Mumsnet has not checked the qualifications of anyone posting here. If you need help urgently or expert advice, please see our domestic violence webguide and/or relationships webguide. Many Mumsnetters experiencing domestic abuse have found this thread helpful: Listen up, everybody

Boyfriend DOSENT want babies!

108 replies

Misszh · 10/09/2015 00:51

Hey everyone so I had that special conversation with the boyfriend today and dropped the B Bomb on him...I want babies!! We have been together for some time now.. There's a 20 year age gap and he has 3 kids already.. YES I like the older man... When we first got together it was agreed he knew I'd want them at some stage and said we would wait a few years...well that time is up... And Nope.. His mind is set.. He DOSENT want anymore!
I don't know what to do ladies.. I want a child so badly it's killing me inside, would it make me selfish to leave him over it? Do I stick around for him to change his mind?

OP posts:
Chatterbox88 · 10/09/2015 13:11

We got together when I was 18 Deffinatly too young to be having any children for me, but knowing he was older I thought I'd have the discussion then so I knew what was going into....I diddent want anymore heart break... Unfortunately this man has lied to me the whole time, we work together in a pub, he's landlord I work along side him...which is difficult because it a pub all our friends meet there and familys.. I just wouldent want to be pushed out of my social life

ThisIsStillFolkGirl · 10/09/2015 13:17

Phew, mix I have seen that suggested on here before. It's madness! Yes you're right, it would certainly be telling re the vasectomy.

Whatevva · 10/09/2015 13:31

At 22, you could go on a business course at your local college. This will give you a chance to widen your social circle, get references for a new job and give you an exit route to another job, should you want it.

Being attached to the landlord is narrowing your opportunities, socially and workwise, but you can use this experience to further your career and make yourself a new life, meet a wider group of people and find someone worthwhile who does want to have a family with you. He has had his opportunities and should not be reducing yours.

If you like older men, remember the ones your age will be growing older ;), then you will have more choice. Grin

IdBuyThatForADollar · 10/09/2015 13:48

Some serious judgemental opinions about age gap relationships going on, on this thread

I judge age-gap relationships a bit. I was in one for my twenties and early 30s. I'm now the age my exH was when we met and the very idea of having any kind of romantic/sexual relationship with a 21 year old makes me feel a bit icky, and I'm well immature. Let alone asking them to share a life with me. You're just at such totally different stages.

Frankly - Chatterbox - this sounds well unhealthy for you. I've worked in pubs for years and know their little microscopic societal structure all too well. He's got too much power in your relationship, being your boss in that odd dynamic that pubs create is bad enough, but then being so much older than you and also lying to you. No. It's no good.

I know your friends and family are there, but I would honestly find a new job, split up with your partner and spread your wings a bit. A new job will find you new friends and you'll surely still see family. Not being with your partner and maybe not working pub hours will also give you time for hobbies and interests.

[Dataset entries]

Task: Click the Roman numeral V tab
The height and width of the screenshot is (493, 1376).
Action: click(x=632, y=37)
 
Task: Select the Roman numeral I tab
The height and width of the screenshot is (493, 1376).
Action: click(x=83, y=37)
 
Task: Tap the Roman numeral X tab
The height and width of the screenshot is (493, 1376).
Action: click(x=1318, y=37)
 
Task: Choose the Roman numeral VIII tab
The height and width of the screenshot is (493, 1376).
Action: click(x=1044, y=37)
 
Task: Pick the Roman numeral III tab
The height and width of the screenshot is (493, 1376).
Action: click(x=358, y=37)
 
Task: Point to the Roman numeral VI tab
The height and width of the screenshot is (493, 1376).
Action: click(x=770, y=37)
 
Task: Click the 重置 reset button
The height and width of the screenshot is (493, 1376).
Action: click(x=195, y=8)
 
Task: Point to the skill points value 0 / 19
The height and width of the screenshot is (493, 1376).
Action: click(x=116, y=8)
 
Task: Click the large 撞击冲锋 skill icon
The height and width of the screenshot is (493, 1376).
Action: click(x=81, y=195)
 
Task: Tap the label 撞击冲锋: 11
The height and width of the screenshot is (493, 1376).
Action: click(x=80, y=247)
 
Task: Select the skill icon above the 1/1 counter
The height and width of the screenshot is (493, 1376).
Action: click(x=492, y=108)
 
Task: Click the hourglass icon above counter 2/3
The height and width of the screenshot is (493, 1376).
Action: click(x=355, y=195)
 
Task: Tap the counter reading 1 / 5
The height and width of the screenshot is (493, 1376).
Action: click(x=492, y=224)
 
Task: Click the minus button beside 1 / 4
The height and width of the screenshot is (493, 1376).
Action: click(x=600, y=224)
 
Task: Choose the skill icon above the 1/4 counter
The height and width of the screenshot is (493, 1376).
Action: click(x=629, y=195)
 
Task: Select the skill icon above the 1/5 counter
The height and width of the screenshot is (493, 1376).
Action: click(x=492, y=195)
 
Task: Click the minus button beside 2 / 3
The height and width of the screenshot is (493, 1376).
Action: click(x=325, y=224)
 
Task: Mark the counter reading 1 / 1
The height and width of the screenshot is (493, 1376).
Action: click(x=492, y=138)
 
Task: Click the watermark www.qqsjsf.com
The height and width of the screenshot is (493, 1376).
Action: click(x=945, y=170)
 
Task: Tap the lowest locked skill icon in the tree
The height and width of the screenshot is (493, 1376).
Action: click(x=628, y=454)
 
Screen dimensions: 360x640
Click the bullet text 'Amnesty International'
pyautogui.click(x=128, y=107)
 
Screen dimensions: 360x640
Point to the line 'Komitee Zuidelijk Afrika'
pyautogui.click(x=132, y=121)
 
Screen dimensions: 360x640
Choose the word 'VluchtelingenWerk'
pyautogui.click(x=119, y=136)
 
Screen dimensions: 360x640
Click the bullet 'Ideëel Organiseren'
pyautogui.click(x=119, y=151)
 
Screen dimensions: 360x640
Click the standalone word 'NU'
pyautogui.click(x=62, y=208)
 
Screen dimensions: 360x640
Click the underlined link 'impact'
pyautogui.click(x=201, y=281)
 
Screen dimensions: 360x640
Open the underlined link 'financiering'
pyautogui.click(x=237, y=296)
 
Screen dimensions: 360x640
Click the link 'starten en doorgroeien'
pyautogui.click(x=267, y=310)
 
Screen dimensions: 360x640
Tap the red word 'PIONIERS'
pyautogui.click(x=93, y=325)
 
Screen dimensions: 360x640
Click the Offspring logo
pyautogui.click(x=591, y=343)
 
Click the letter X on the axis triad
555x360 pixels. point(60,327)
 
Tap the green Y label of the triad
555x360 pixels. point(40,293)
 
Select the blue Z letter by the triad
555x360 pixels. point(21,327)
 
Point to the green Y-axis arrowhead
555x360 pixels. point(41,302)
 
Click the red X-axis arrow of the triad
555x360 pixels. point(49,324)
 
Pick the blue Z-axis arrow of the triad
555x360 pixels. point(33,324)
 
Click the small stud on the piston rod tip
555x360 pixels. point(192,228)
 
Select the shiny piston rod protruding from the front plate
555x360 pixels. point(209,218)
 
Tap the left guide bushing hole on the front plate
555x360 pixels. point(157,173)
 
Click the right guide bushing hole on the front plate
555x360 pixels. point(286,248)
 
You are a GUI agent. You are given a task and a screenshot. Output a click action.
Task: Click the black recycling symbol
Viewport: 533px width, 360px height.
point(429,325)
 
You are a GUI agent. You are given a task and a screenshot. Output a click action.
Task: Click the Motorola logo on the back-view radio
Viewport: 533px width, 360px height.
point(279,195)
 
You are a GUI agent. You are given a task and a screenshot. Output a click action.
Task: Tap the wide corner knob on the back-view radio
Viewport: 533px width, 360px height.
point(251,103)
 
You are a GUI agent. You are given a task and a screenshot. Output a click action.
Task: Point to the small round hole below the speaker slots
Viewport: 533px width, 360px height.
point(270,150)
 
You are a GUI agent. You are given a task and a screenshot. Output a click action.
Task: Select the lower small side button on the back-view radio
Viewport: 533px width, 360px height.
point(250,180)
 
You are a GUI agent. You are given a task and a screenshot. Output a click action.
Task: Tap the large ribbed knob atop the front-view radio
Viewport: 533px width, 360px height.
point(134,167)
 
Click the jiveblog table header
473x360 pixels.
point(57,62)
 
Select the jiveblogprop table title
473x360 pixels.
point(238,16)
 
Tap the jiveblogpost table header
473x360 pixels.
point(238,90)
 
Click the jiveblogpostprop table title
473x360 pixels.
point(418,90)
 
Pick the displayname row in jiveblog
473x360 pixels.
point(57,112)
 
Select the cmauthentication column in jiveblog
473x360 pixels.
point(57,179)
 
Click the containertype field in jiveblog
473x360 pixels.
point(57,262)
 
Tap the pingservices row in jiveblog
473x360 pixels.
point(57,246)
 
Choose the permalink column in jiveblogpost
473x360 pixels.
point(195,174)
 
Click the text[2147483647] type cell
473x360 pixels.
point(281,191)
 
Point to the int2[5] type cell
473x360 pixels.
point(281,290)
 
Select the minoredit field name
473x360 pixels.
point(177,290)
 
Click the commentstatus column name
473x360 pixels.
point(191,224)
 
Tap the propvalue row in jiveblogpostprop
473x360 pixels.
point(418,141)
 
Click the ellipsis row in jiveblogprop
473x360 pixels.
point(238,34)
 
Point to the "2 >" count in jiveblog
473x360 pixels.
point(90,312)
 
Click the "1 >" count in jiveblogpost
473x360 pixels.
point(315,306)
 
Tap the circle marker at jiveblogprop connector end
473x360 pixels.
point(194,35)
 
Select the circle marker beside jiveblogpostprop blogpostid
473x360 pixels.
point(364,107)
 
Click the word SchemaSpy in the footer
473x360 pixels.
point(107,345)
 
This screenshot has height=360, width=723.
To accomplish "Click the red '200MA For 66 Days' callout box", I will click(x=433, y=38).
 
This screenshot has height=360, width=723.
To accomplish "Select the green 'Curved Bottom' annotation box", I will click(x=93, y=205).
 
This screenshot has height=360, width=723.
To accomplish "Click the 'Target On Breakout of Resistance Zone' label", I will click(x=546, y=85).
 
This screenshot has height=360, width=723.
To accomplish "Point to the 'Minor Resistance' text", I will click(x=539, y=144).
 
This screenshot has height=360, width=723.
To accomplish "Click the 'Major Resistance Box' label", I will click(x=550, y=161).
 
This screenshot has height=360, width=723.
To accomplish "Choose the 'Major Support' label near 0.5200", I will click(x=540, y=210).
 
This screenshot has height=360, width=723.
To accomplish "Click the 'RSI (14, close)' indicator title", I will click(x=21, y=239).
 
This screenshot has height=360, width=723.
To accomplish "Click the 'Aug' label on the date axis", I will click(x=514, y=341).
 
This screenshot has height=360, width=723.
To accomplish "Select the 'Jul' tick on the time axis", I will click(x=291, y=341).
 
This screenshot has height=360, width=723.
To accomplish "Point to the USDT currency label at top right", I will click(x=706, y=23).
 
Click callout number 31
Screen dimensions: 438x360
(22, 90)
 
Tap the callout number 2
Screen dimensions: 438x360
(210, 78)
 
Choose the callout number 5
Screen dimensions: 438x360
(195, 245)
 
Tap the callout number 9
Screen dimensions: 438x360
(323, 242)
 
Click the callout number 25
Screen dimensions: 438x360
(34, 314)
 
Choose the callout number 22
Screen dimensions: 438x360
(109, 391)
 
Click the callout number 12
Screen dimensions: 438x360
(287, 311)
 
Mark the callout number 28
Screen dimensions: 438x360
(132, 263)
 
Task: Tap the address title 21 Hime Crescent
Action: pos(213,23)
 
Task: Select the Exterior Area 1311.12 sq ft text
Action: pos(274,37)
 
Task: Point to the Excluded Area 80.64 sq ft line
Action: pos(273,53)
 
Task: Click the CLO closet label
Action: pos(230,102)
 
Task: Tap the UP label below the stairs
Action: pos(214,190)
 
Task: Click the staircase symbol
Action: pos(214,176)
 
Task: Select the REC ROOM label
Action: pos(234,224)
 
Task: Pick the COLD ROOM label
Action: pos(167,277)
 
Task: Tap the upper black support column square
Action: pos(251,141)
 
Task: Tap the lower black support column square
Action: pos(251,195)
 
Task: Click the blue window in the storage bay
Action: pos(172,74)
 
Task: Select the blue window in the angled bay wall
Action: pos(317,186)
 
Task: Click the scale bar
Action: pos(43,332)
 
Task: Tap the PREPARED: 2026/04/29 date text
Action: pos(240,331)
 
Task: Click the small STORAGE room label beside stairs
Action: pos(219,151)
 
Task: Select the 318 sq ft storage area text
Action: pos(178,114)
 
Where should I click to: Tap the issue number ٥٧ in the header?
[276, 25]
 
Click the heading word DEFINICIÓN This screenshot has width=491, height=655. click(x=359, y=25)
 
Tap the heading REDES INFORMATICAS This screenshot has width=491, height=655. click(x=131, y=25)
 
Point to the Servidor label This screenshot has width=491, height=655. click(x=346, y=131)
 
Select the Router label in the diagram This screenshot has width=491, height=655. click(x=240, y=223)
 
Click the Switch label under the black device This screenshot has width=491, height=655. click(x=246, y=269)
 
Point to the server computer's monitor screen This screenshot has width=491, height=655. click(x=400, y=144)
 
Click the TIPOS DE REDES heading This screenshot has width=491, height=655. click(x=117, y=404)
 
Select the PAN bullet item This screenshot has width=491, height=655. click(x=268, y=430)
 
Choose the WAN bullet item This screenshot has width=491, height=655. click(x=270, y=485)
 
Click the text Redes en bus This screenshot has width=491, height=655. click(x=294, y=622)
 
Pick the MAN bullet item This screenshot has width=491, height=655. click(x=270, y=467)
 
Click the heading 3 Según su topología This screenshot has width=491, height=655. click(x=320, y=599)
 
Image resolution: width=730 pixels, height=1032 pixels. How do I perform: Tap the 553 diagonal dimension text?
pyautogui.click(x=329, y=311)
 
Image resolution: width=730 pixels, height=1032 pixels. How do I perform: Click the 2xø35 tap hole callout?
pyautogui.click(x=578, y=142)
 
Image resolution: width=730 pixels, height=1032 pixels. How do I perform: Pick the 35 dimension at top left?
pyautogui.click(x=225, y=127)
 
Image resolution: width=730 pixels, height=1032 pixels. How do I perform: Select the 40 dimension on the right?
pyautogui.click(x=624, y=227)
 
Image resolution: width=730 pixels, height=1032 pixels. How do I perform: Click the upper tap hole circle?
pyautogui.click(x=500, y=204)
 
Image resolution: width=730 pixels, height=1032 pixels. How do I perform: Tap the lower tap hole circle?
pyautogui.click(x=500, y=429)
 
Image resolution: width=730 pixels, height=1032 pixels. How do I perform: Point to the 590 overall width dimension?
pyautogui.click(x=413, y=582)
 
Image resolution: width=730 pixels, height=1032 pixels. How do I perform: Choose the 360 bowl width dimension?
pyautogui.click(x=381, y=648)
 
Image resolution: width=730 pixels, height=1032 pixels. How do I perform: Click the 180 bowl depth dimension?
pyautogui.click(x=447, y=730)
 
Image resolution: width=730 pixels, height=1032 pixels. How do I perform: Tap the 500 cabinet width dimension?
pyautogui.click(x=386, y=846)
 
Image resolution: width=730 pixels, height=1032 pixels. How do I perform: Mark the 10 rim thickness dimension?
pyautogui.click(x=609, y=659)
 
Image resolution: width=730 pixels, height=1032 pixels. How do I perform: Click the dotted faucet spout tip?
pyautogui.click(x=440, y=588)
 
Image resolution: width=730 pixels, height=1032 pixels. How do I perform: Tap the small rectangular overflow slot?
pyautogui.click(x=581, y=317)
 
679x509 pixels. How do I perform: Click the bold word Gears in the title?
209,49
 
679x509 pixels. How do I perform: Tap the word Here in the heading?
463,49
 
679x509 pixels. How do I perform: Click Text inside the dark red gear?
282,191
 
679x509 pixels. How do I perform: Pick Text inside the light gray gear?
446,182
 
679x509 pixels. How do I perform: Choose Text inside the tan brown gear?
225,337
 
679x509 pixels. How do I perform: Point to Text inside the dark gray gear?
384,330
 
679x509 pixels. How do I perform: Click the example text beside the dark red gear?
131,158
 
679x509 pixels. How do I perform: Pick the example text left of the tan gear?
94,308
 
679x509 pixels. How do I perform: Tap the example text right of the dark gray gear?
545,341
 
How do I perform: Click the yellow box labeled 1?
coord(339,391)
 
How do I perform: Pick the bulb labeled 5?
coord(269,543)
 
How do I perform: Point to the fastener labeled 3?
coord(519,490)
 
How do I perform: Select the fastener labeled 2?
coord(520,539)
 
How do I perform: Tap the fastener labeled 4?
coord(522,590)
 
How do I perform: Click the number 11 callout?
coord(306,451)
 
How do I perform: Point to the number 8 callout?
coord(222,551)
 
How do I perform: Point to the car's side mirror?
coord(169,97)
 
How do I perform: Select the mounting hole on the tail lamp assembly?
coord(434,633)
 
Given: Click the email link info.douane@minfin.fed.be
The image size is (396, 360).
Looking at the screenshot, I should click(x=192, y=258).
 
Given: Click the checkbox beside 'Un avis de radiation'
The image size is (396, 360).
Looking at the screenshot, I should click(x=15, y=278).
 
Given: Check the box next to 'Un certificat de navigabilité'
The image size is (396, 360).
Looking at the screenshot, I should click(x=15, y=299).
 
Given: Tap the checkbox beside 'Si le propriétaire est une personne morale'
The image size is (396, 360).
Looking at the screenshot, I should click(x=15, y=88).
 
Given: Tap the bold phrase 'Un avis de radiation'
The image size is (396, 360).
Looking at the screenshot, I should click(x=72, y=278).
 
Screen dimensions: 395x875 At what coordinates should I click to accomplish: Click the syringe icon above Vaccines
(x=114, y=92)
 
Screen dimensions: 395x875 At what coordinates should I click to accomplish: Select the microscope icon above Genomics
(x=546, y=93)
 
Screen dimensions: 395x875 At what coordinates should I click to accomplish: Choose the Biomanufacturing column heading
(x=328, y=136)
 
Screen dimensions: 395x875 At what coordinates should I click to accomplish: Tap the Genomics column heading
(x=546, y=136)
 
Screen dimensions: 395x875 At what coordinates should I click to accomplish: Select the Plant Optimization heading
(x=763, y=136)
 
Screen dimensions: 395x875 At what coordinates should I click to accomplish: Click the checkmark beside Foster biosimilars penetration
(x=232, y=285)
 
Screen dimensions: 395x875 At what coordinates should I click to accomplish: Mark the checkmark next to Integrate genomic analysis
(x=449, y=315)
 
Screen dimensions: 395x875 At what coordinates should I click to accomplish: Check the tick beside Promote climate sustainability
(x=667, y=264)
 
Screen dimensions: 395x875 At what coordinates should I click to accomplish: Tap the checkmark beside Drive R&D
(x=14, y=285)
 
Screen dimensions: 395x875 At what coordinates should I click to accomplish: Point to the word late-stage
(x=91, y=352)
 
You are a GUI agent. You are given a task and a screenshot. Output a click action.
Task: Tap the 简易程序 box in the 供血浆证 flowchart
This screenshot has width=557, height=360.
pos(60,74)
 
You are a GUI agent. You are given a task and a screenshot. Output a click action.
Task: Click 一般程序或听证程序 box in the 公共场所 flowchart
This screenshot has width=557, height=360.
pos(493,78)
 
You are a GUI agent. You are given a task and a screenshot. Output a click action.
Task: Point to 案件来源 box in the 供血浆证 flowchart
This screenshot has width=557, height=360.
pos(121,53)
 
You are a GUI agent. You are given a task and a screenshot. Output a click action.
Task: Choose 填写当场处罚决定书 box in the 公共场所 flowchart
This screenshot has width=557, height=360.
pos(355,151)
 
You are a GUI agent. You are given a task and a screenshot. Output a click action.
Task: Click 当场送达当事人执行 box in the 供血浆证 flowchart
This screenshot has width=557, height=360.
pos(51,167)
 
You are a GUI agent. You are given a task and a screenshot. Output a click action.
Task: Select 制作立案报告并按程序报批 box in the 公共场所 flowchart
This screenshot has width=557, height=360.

• **Work instruction**:
Which usernames in the forum thread are shown with a post date and time? The records come from a separate source, not from the forum thread.

• **Expected answer**:
Misszh
Chatterbox88
ThisIsStillFolkGirl
Whatevva
IdBuyThatForADollar